Proceedings of the XXIst International Congress on Ancient Bronzes (Supplementum 4)
Articles

Roman bronze amphoras from the Sarmatian burials of Eastern Europe

Mikhail Yu. Treister
Independent researcher, Bonn, Germany

Published 2024-09-30

Keywords

  • Roman bronzeware,
  • amphoras,
  • Thrace,
  • North Pontic area,
  • Asian Sarmatia,
  • Bosporan–Roman war
  • ...More
    Less

How to Cite

Treister, M. Y. (2024). Roman bronze amphoras from the Sarmatian burials of Eastern Europe. Dissertationes Archaeologicae, 271–306. https://doi.org/10.17204/dissarch.suppl4.271

Abstract

In the Sarmatian burials six intact or fragmented bronze amphoras and one separate handle of Tassinari types A3212 and A3220 were found. The peculiarities of shape, details and sizes discussed. The clear majority of large vessels (mainly from 40 to 44 cm high) in Thrace and Asian Sarmatia contrasts with the finds from Pompeii or Western and Central Europe.

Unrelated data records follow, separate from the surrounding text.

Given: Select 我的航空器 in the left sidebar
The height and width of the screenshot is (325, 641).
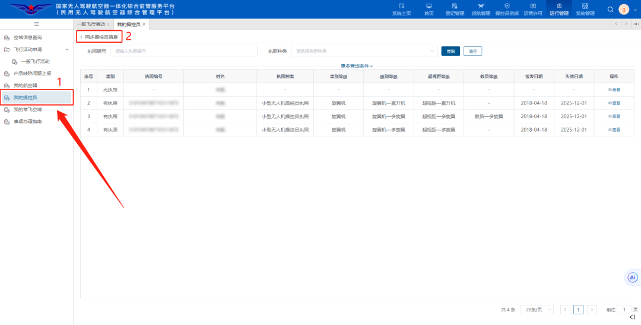Looking at the screenshot, I should point(25,85).
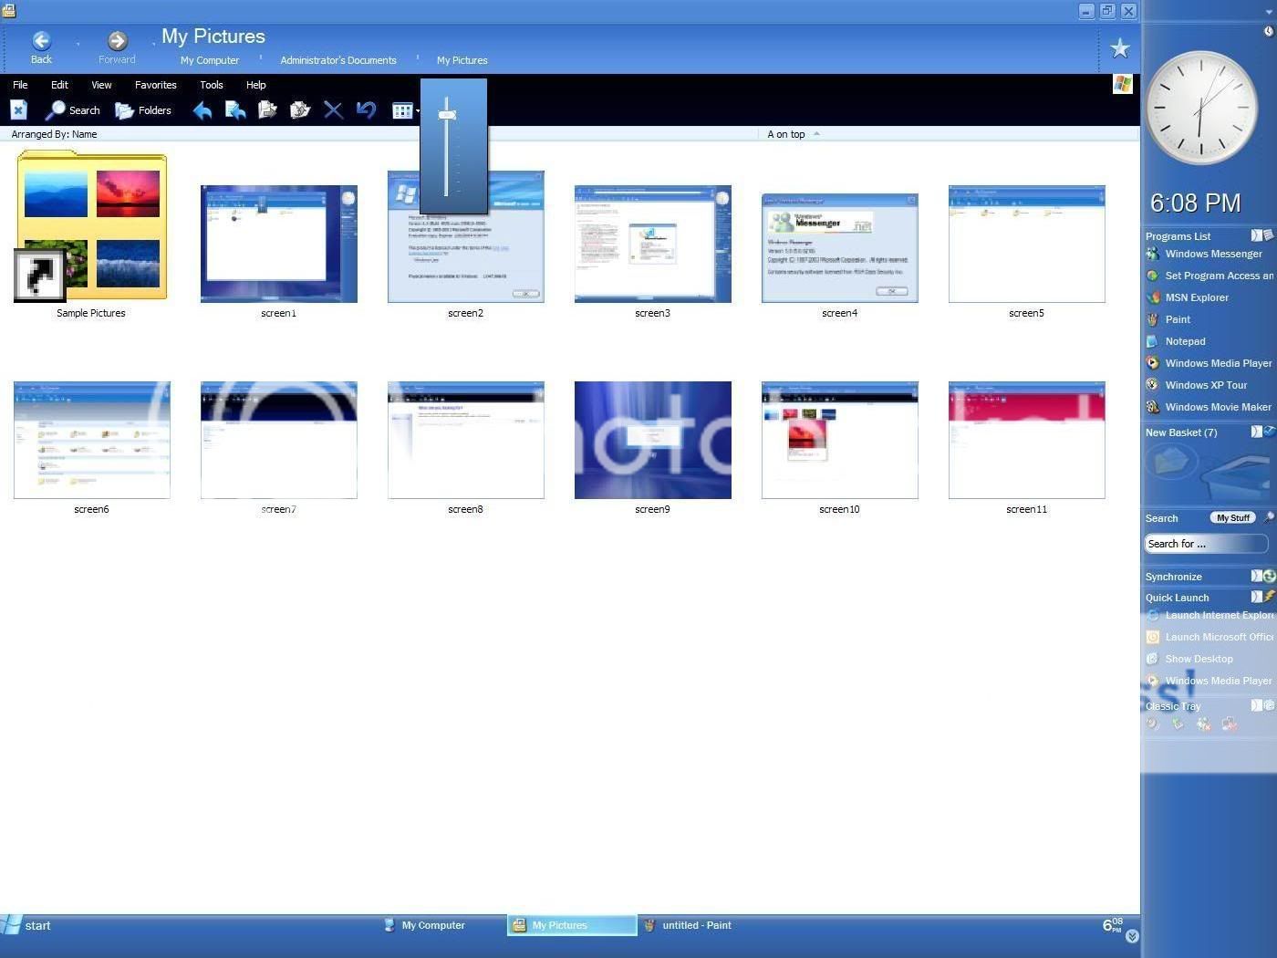Collapse the Programs List sidebar section
Screen dimensions: 1277x958
pos(1256,235)
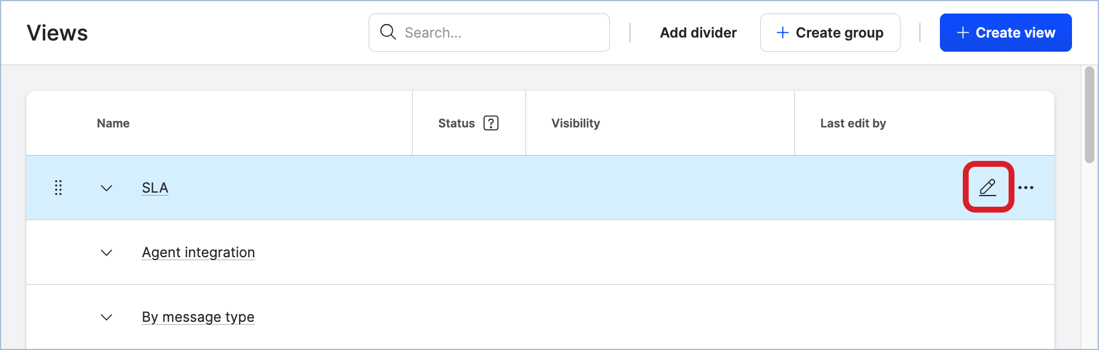Click the magnifier icon in search box
Image resolution: width=1099 pixels, height=350 pixels.
click(388, 32)
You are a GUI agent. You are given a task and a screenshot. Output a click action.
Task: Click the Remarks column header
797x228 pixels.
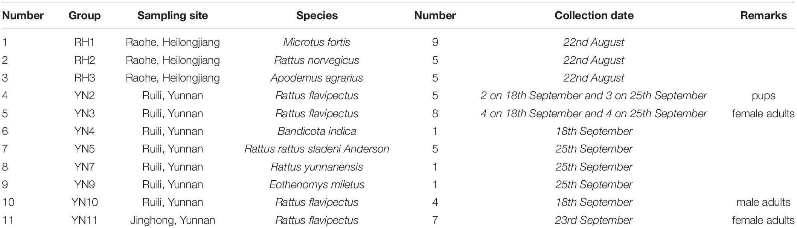pyautogui.click(x=763, y=15)
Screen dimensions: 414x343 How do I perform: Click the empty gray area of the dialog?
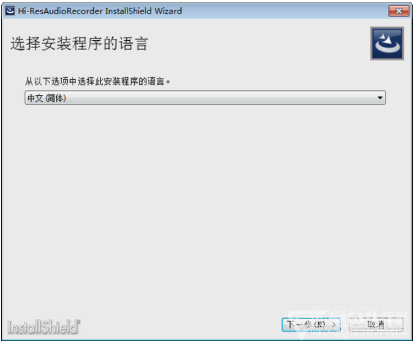[206, 206]
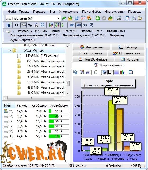Switch to the Топ 100 файлов tab
This screenshot has height=170, width=148.
click(x=93, y=59)
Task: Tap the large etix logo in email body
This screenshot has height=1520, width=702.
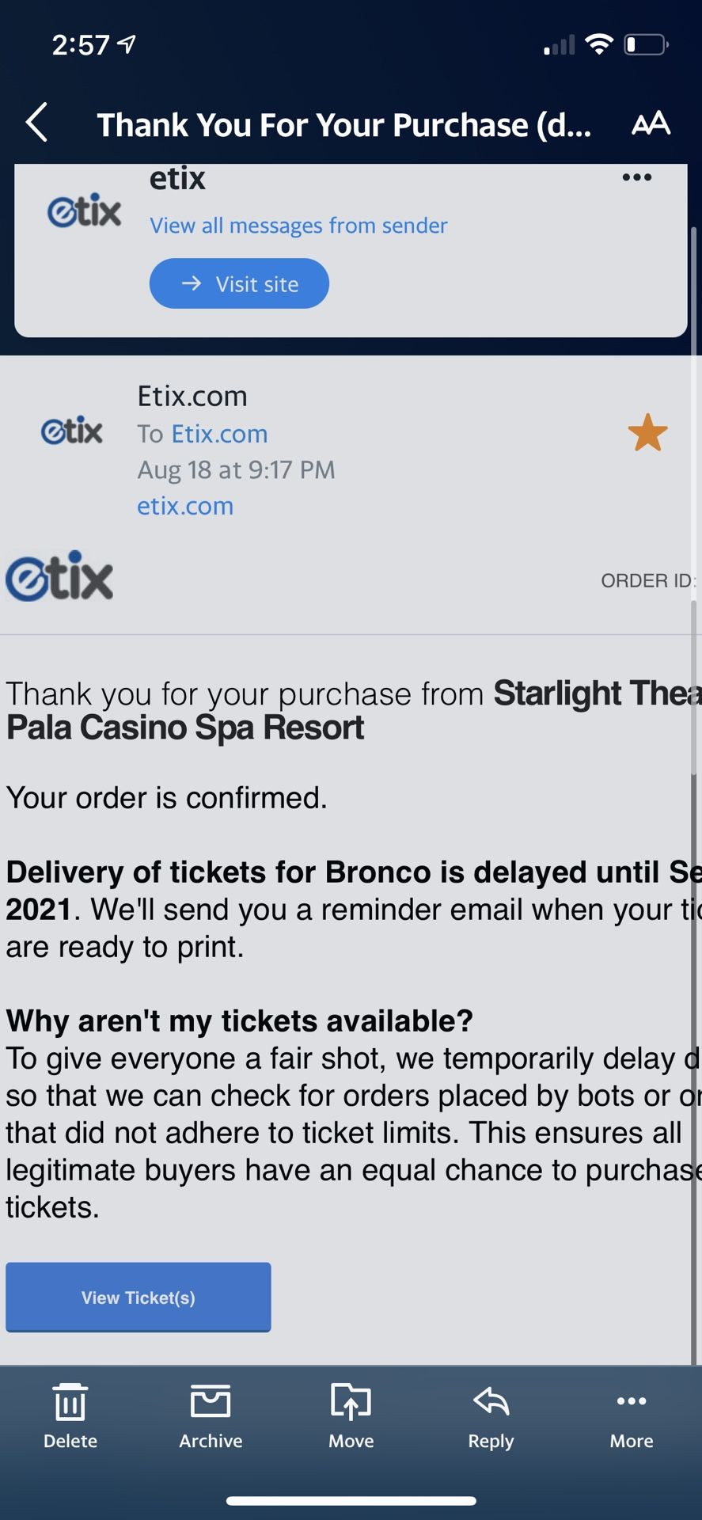Action: click(60, 576)
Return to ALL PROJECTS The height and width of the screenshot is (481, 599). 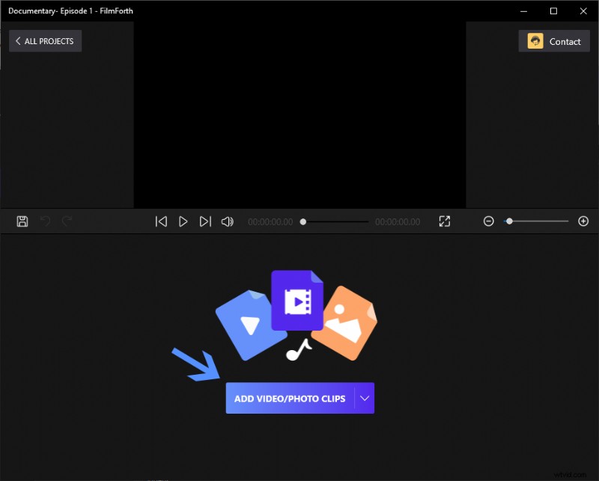(45, 40)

A significant number of amphoras from Sarmatia originate from the so-called ‘princely’ burials in the Lower Don region of the second half of the 1st – early 2nd century AD. There is a correlation of the finds with the remains of the funeral feasts associated with central female burials in the mounds. The penetration of amphoras to the nomads gives reason to assume that such vessels were in some demand among them and it was not by chance that large amphoras were brought to Thrace and Sarmatia. If this is so (and I cannot find another explanation), then such large vessels could have been specially made with a view to the Thracian and Sarmatian aristocracy. Of course, this was not the only way of penetration of large bronze amphoras to the Sarmatians. There are grounds to suggest that the large bronze amphoras could be acquired by the Sarmatians also during the Bosporan–Roman war in 45–49 AD.